What to work on :: Rewrite the lines from the start of the listing through the line containing "Task: Click on" as a numbered list, leaving out any blank lines.

Material to process ::
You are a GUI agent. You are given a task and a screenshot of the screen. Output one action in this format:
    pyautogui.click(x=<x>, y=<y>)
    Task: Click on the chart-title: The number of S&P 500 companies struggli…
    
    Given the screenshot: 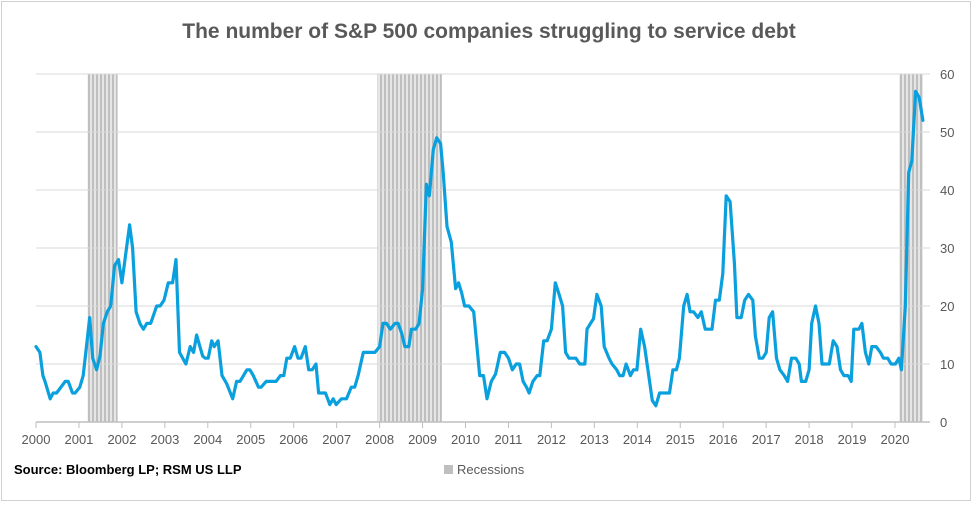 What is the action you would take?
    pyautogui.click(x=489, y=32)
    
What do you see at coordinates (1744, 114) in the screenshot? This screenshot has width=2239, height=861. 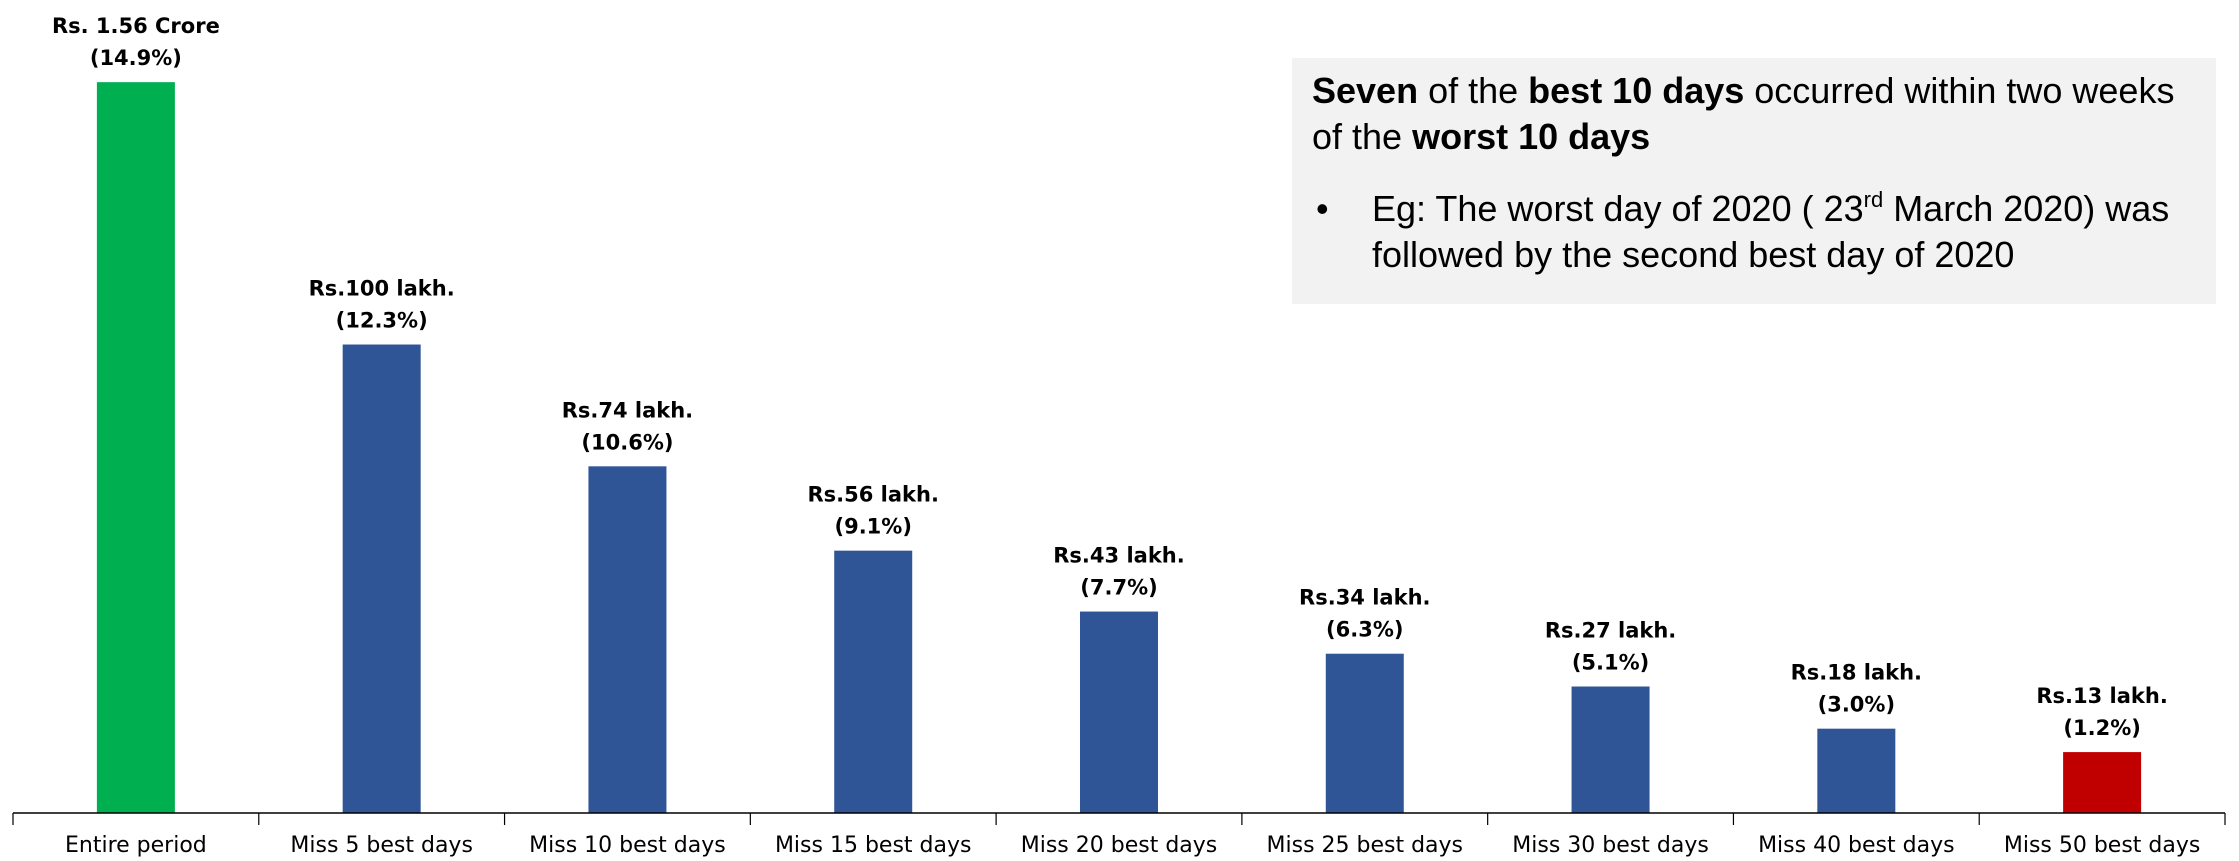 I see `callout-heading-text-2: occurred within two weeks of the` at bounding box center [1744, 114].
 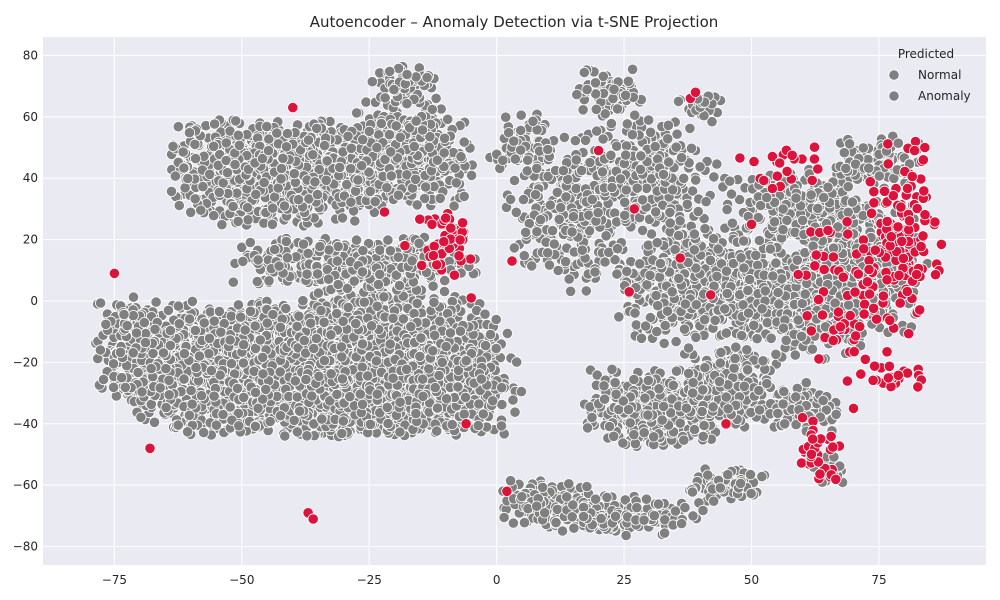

Answer to this exercise ::
1. You are a GUI agent. You are given a task and a screenshot of the screen. Output one action in this format:
2.     pyautogui.click(x=<x>, y=<y>)
3.     Task: Click on the chart-title: The number of S&P 500 companies struggli…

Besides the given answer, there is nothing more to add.